Extracted text —
Polar bear hunters in remote villages on the coast of the Chukchi Sea will have higher harvest quotas next year, a sign of the health of the region’s bear population.
The U.S.-Russia Polar Bear Commission increased the possible harvest level for bears in the Chukchi Sea from 58 to 85 bears. The quota is split between the two countries, although all polar bear hunting, including subsistence hunting, remains banned in Russia.
The commission met last week in Egvekinot in Chukotka, Russia, and heard new estimates of bear abundance by science advisers and recommendations by indigenous and local sources.
Katya Wassillie, executive director of the Alaska Nannut Co-Management Council, which represents Alaska tribes that hunt for polar bears, said a higher quota does not mean more bears will be killed.
“Our communities in the area of the Chukchi Sea polar bear had not met that quota consistently in the last 10 years,” she said.
The United States in 2008 listed polar bears as a threatened species because of the loss of their primary habitat, sea ice, due to climate change.
Eric Regehr, a quantitative biologist at the University of Washington’s Polar Science Center and co-chair of the Scientific Working Group that advised the commission, said researchers have not detected the same sorts of harmful trends in Chukchi bears that were found in polar bears of the southern Beaufort Sea population off Alaska’s north coast.
Chukchi bears remain larger and fatter and have not seen downward trends in cub production and survival, according to new preliminary information on the health and numbers of bears.
“Those things appear good,” Regehr said Friday.
The Scientific Working Group provided a range of 50 to 120 bears in its recommendation for a sustainable harvest, Wassillie said. The medium-risk range was 80 to 90 bears.
“The Russian government was comfortable right in the middle of that,” she said.
Polar bear meat is a traditional food and hides incorporated in the United States can be used for handicrafts.
Russia banned polar bear hunting in 1956. The U.S.-Russia Polar Bear Commission was created by treaty in 2000 with the goals of conservation and restoration of traditional subsistence harvest by Native people of Chukotka.
A harvest management plan was drafted in 2014 and Chukotka Natives for several years have pushed to legalize hunting, Wassillie said.
“It’s just a waiting game at this point,” she said.

Data excerpts —

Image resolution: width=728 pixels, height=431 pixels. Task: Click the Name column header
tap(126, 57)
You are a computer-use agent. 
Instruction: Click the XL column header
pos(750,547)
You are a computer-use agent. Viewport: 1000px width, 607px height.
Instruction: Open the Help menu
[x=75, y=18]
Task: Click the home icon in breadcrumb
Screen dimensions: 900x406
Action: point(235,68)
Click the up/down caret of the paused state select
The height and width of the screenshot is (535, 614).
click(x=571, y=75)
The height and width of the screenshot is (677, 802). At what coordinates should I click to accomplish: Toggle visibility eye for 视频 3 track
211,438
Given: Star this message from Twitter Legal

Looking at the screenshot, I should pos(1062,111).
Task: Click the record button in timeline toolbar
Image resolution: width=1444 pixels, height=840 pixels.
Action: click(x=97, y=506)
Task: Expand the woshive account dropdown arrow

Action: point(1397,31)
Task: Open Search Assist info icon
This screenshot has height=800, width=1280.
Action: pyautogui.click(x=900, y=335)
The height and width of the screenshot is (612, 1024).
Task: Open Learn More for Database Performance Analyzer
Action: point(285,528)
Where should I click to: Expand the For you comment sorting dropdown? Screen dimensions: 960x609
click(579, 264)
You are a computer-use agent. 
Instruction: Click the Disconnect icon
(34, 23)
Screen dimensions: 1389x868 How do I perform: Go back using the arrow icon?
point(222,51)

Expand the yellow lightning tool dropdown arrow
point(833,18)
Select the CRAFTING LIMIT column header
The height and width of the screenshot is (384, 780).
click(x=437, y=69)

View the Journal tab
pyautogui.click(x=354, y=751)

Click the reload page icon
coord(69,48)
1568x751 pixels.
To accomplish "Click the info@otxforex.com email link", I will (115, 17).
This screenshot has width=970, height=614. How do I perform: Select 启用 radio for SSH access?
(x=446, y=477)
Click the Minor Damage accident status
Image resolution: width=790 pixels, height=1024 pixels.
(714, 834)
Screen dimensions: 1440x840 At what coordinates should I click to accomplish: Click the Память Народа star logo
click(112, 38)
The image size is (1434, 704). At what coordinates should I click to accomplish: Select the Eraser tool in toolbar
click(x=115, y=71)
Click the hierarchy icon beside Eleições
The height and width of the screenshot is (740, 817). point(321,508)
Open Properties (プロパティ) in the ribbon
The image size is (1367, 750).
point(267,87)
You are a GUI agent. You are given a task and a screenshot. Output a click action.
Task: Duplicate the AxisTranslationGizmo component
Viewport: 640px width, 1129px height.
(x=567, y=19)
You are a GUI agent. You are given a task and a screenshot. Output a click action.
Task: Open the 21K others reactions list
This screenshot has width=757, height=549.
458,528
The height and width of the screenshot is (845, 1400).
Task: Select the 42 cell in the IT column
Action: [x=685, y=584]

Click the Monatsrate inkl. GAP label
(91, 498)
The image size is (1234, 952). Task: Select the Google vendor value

Tasks —
a: In the article on Chukchi Sea polar bears, what change did the U.S.-Russia Polar Bear Commission make to the possible harvest level for Chukchi Sea bears?
b: Copy the passage of the article on Chukchi Sea polar bears from "Chukchi bears remain" to "people of Chukotka.", replacing "medium-risk" with "moderate-risk".

Answer set —
a: It raised the possible harvest level from 58 to 85 bears.

b:
Chukchi bears remain larger and fatter and have not seen downward trends in cub production and survival, according to new preliminary information on the health and numbers of bears.
“Those things appear good,” Regehr said Friday.
The Scientific Working Group provided a range of 50 to 120 bears in its recommendation for a sustainable harvest, Wassillie said. The moderate-risk range was 80 to 90 bears.
“The Russian government was comfortable right in the middle of that,” she said.
Polar bear meat is a traditional food and hides incorporated in the United States can be used for handicrafts.
Russia banned polar bear hunting in 1956. The U.S.-Russia Polar Bear Commission was created by treaty in 2000 with the goals of conservation and restoration of traditional subsistence harvest by Native people of Chukotka.